Monday, August 27, 2012

What Does Healthcare Reform Mean for YOU



Now that the Supreme Court has upheld much of the constitutionality of the Patient Protection and Affordable Care Act signed into law by President Obama in 2010, it is the perfect time to review many of the key provisions that could affect you!

The changes that have already taken place are:

o   Children under 19 are not able to be denied coverage due to a preexisting condition.

o   Adult children are now able to remain on their parent’s medical plan until the age of 26.

o   Lifetime maximum payouts for insurance plans were eliminated.  In addition, the annual coverage limits are going to be phased out.  Beginning on September 23, 2012 the annual limit will be increased to $2 million.

o   All new plans are now required to provide certain preventative services free of charges.  Some examples include mammograms, immunizations and colonoscopies.

o   Those who may have been refused coverage in the past due to a preexisting condition may now be eligible for coverage through their state’s “high-risk pool” program.  To learn more about this program, you can visit

o   Those who are eligible for and participate in Medicare Part D and who reach their “doughnut hole” will now be eligible to receive a 50% discount on brand-name prescription drugs and a 14% discount on generic medications.  These discounts will continue to increase until 2020 when the doughnut hole will disappear.

The highlights of what you can expect between now and 2014:

o   August 1, 2012 – insurance companies that did not spend at least 85% of the 2011 premium dollars (for any large group plans with more than 50 employees) on medical care will be required to refund the difference through refund check or by discounting future premiums. 

o   October 1, 2012 – all plans must begin to adopt rules for the safe and secure electronic exchange of health information to reduce paperwork, cost and medical errors.

o   January 1, 2013 – a new federal ruling will be in place for state Medicaid programs that choose to cover preventative services to their members at little or no cost to them.

o   October 1, 2013 – States will receive two years of additional funding to continue coverage for children that are not eligible for Medicaid.
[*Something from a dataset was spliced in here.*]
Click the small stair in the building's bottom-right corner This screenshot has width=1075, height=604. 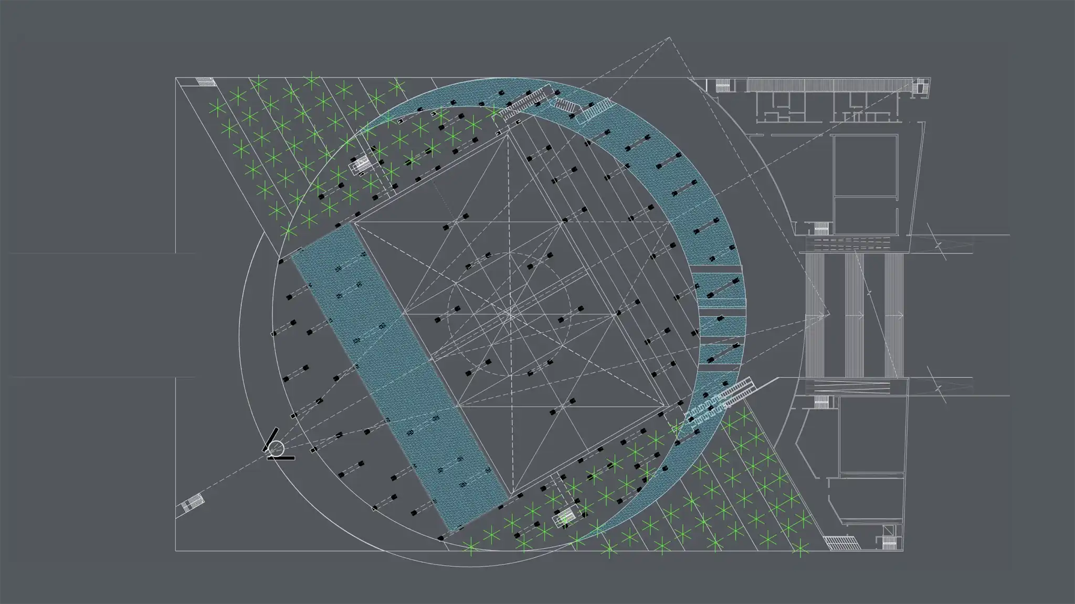point(889,543)
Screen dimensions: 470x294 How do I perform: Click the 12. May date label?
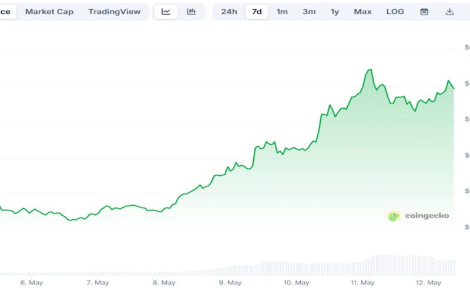pos(429,283)
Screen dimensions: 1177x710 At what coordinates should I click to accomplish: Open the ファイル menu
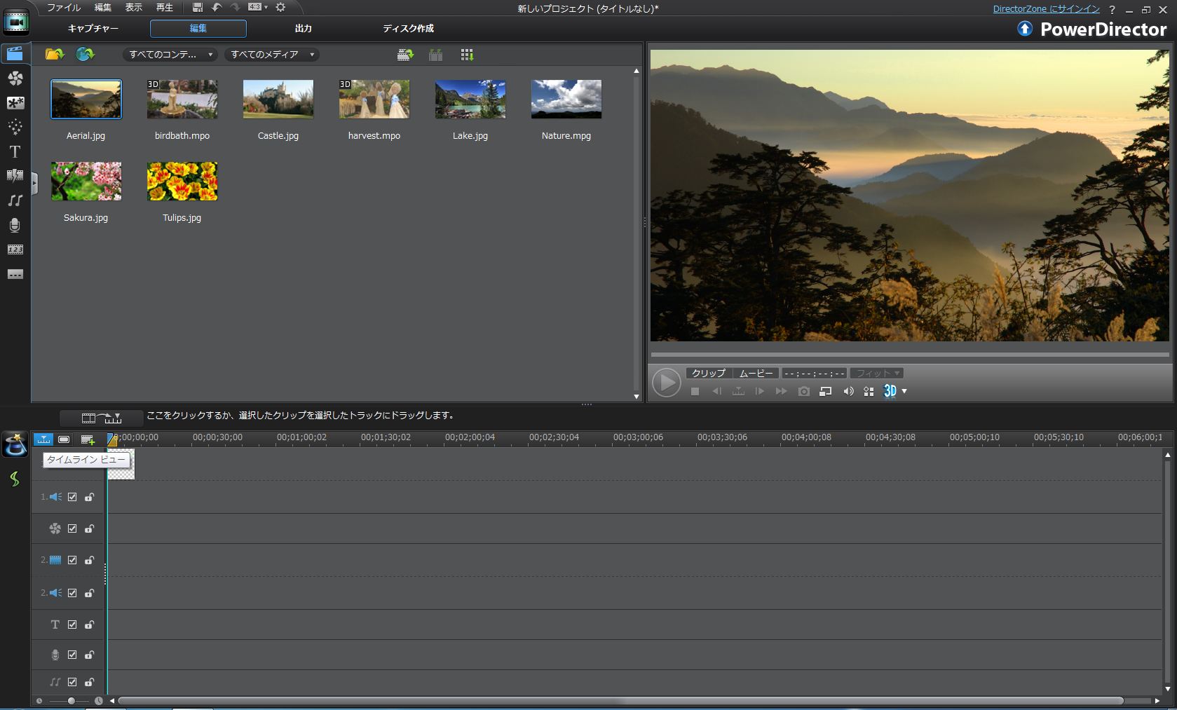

o   January 1, 2014 – Most key provisions of the PPACA will be in place, including:

-          Those individuals whose employers do not offer them health coverage will be able to purchase state-based coverage through Affordable Insurance exchanges.  These exchanges will offer a number of different health plans that are required to cover certain services and follow mandated standards.

-          Many of those who are able to afford health coverage but choose not to obtain it will be required to purchase coverage or pay a fee to offset the cost for the uninsured Americans.  Those Americans who earn less than 133% of the poverty level will eligible to enroll in Medicaid.

-          Tax credits will become available to those who earn between 100% and 400% of the poverty level to help them pay for affordable insurance options.  They may also qualify for other savings including reduced co-payments, coinsurance and deductible amounts.

-          Limitations on annual coverage dollars will be eliminated

-          Adults can no longer be refused coverage because of preexisting conditions.

-          Insurance companies will be prohibited from charging higher rates to individuals and small groups based on gender or health status.